BRIEF:
The entries below are to be returned as written, with all pictures dropped.

Dataset entries:

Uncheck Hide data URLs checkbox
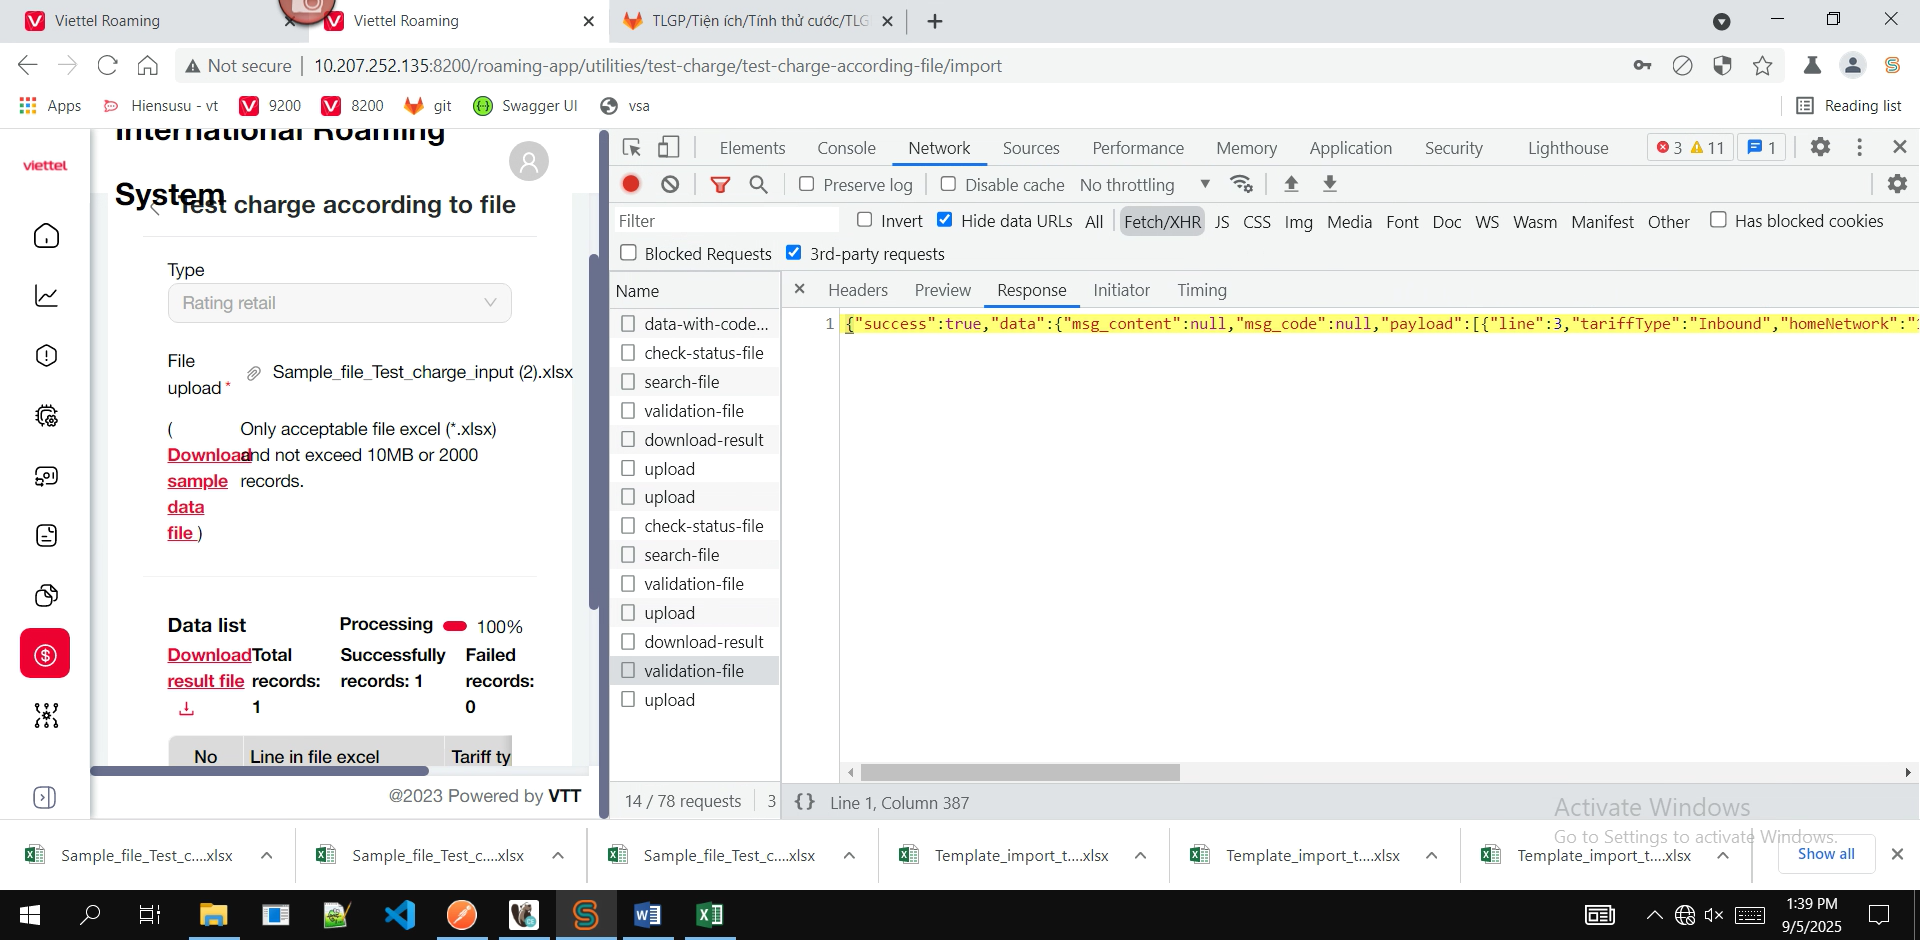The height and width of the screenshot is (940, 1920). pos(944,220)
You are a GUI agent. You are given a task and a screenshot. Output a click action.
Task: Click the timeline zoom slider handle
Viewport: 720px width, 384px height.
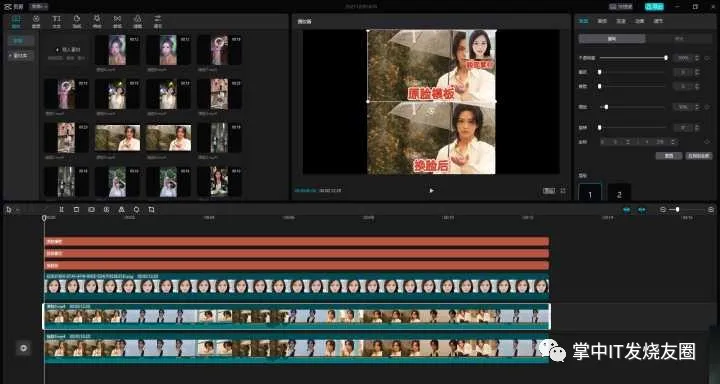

YOUR RESPONSE:
Uncheck Hide data URLs checkbox
The height and width of the screenshot is (940, 1920). pos(944,220)
You are a GUI agent. You are given a task and a screenshot. Output a click action.
Task: Click the timeline zoom slider handle
Viewport: 720px width, 384px height.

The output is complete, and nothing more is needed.